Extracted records
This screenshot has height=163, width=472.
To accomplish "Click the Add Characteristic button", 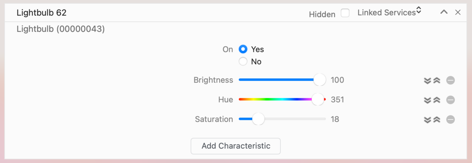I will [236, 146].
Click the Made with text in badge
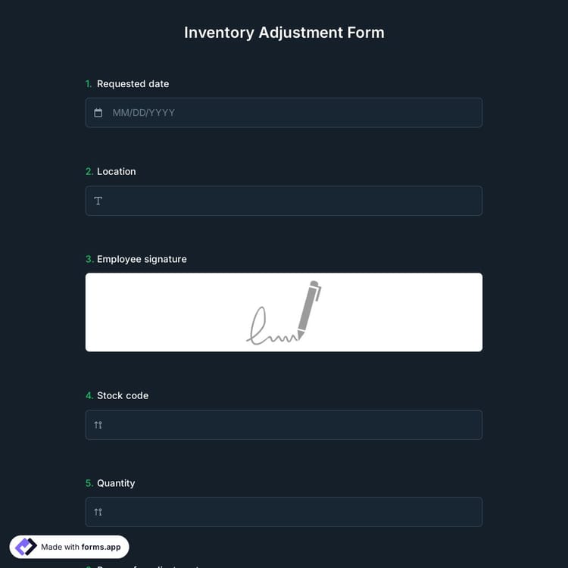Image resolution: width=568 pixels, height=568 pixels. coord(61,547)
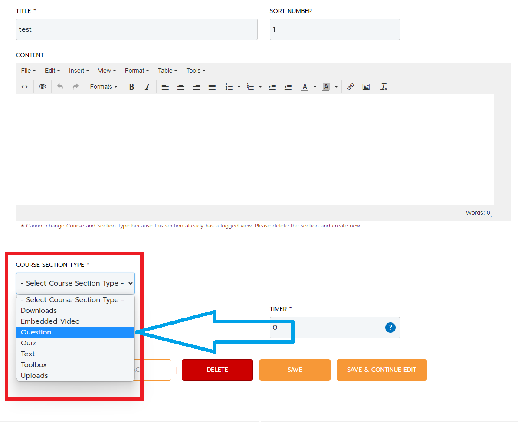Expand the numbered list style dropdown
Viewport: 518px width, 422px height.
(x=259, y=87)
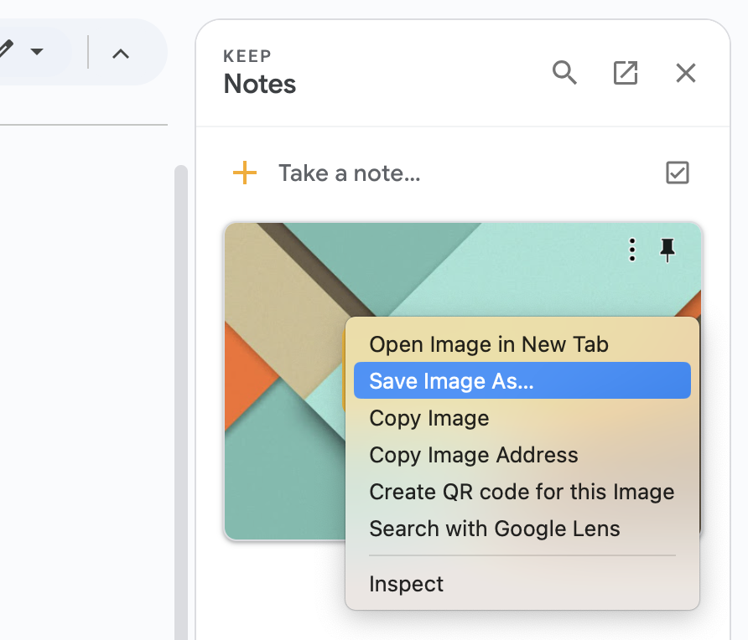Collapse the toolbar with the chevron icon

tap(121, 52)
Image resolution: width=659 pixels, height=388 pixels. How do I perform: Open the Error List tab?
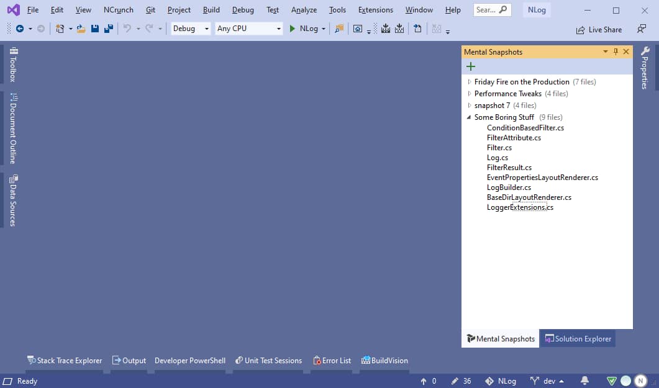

* * *

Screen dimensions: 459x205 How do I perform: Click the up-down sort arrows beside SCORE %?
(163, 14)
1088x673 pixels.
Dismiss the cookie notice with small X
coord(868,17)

==

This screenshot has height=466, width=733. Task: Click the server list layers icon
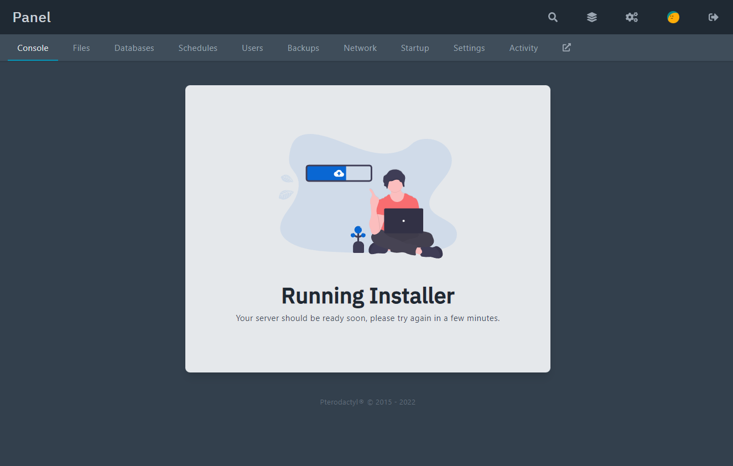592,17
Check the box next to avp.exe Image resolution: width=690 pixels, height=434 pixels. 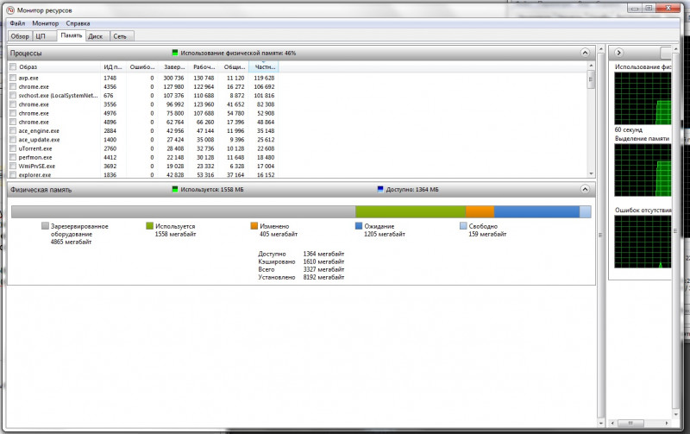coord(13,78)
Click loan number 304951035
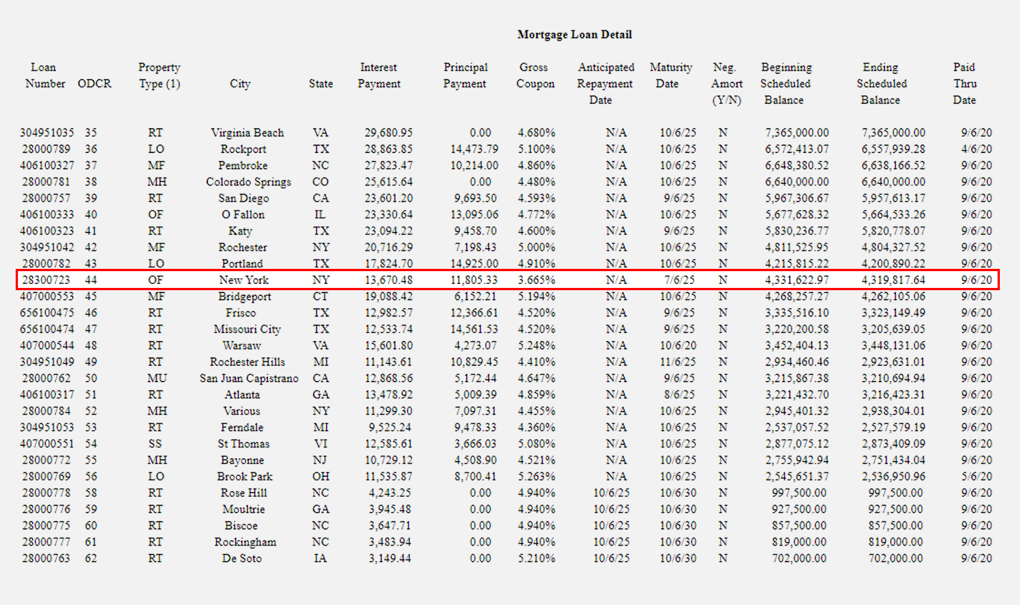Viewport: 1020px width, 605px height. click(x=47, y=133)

:: Exercise instructions ::
Echo, line for line, the part of the records above that opens with the line containing "Screen dimensions: 459x205" and closes with the line containing "coord(868,17)", both of those lines included.

:: In response ::
Screen dimensions: 459x205 How do I perform: Click the up-down sort arrows beside SCORE %?
(163, 14)
1088x673 pixels.
Dismiss the cookie notice with small X
coord(868,17)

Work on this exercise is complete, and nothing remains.